Lukas took another big swig of his whiskey. “Don’t worry. I won’t be setting foot in her apartment.”

“She’s here, you know?” Bjorn said, leaning forward to see around Lukas. “Somewhere.”

“She said she might come,” Lukas replied, trying to sound like he hadn’t already clocked her, like he wasn’t hyper aware of everything about her. Trying to convince himself that it didn’t matter she was practically grinding herself against that guy.
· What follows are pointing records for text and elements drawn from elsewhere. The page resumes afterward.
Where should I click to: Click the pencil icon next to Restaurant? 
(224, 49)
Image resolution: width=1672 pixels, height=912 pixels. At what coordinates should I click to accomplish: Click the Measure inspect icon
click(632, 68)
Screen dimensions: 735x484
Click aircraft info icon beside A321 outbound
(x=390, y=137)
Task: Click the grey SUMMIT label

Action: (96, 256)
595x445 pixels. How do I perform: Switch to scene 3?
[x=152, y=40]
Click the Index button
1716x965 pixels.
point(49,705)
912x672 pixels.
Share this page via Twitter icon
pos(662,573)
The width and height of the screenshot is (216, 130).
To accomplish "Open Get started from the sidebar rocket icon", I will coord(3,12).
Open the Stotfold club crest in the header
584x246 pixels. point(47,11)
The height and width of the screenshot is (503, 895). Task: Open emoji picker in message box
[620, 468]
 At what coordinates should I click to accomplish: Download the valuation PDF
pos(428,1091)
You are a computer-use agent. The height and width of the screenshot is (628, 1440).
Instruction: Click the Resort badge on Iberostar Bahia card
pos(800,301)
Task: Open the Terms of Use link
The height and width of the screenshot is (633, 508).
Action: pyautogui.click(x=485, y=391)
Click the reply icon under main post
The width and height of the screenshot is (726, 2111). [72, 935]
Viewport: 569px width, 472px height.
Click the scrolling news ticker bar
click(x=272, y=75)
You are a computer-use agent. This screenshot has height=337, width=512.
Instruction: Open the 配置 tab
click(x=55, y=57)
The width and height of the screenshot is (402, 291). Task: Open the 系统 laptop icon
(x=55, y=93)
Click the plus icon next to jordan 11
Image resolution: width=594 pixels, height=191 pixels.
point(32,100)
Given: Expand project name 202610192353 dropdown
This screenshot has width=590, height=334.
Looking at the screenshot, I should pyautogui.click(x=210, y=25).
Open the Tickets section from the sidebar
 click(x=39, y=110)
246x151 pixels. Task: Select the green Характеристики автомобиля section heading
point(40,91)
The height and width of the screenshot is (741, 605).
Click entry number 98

“She’s here with some friends,” Bjorn said. “Do you know the hot Indian chick?”

“It could be Parvati Bhaduri. She grew up next door to the Rogans.” Lukas downed his whiskey. “Does that waitress come by regularly?”

“She’ll be back soon,” Murph said, “unless you’ve really scared her off.”

Lukas stood up.

“Going somewhere?” Rafe asked.

“Just gonna flag her down. I’m empty.” But Lukas couldn’t see their waitress anywhere. Who he did see again—now at an even better angle because he was standing—was Elliette.

Her little dance circle had garnered more attention and several random men were trying to get in on the action, fitting their hips to some of the girls and leaning over them from behind, as if they were spooning on the dance floor.

The man Elliette had been dancing with now had his arm sliced around her middle, and he was holding her so tight that her ass was pressed against his crotch.

“Jesus,” Lukas muttered. Was this how a grown-up Elliette let loose? Or had he corrupted her with all those videos?

“What is it?” Murph asked.

“Someone’s got a fan club,” Lukas growled.

“Oh yeah?” Rafe rose slightly from the booth to get a better look. “Are Rogan and those guys still at the bar? They must be getting mobbed by now.”

Rafe meant Evan Rogan, but Lukas had someone else with that surname in his sights.

“Close enough,” Lukas said, and he stepped out of the booth.